Dos Santos told CPJ that on January 24, 2018, an armed man forced him into his own car and pointed a gun at him from the back seat. The man, dos Santos said, told him to drive to the local garbage dump, where he told the journalist they were going to have his “last conversation.” Dos Santos, who refers to the incident as an attempted homicide, said he managed to crash the car before they got to the dump, and then was able to escape. The police initially treated it as a kidnapping attempt. After an investigation, the incident was downgraded to a robbery, they said in a statement, although an inquiry is ongoing.

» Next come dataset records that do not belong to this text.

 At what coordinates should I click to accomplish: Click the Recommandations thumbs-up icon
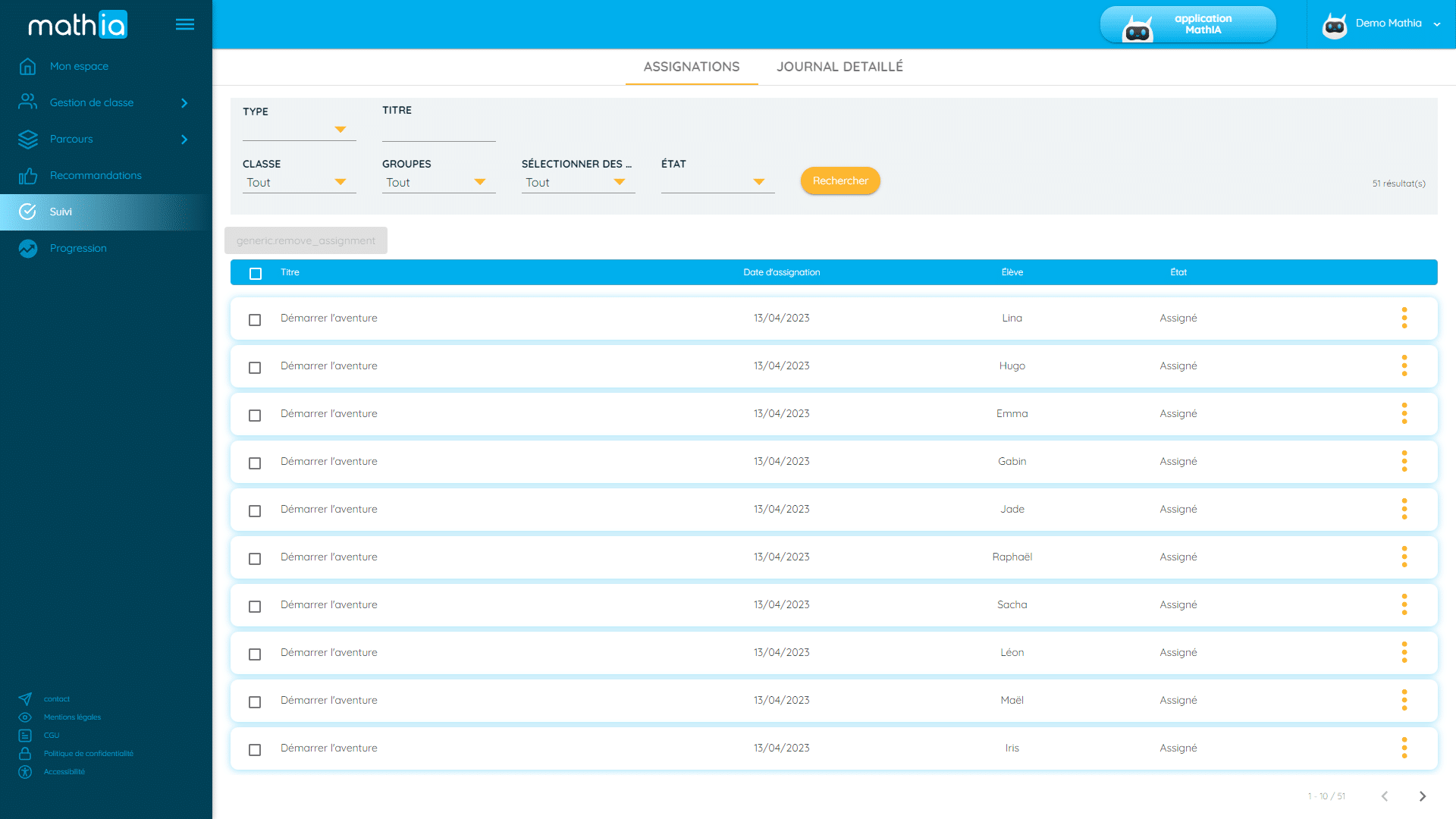tap(28, 176)
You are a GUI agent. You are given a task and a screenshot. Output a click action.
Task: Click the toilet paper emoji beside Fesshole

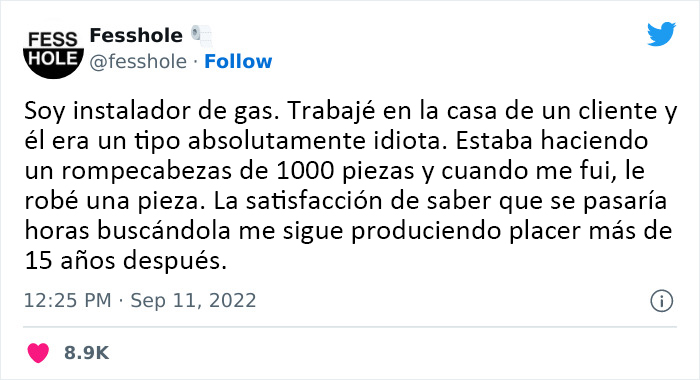pyautogui.click(x=202, y=36)
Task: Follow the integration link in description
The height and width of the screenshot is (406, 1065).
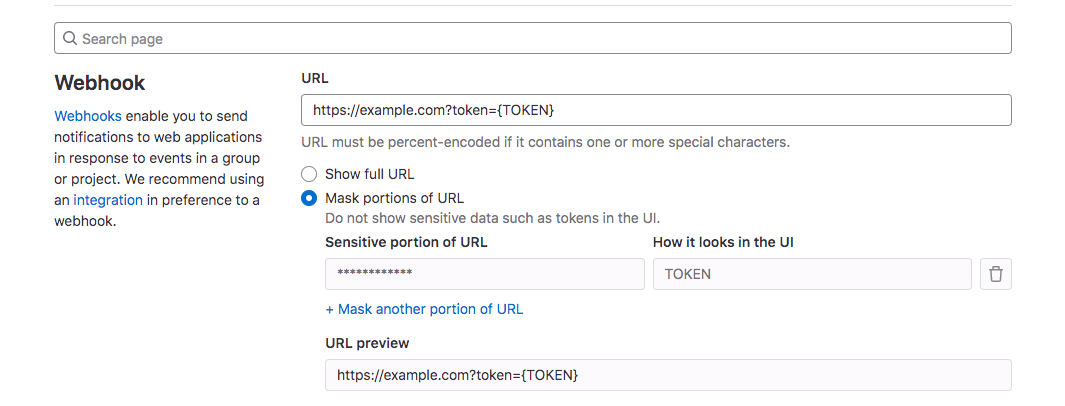Action: [108, 200]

Dos Santos, host of the Radio Liberdade talk and music show “É do Lascar,” takes calls and hosts citizens who air their grievances and complaints, mostly about local issues in and around Morrinhos. He also airs responses from elected officials, and does some of his own reporting in recorded spots.

Ceará state’s civil police told CPJ on May 22, 2018, that dos Santos had filed separate police reports on each of the three cases. Officials did not investigate the March and April reports because, they said, dos Santos did not provide sufficient evidence to back up the allegations.

In October 2017, four city council members angry over dos Santos’s coverage of them had passed a resolution obliging him to turn over tapes of all the shows that aired between January and October 9, the date of the resolution, according to council documents. The request was eventually withdrawn after a local outcry, dos Santos told CPJ by phone.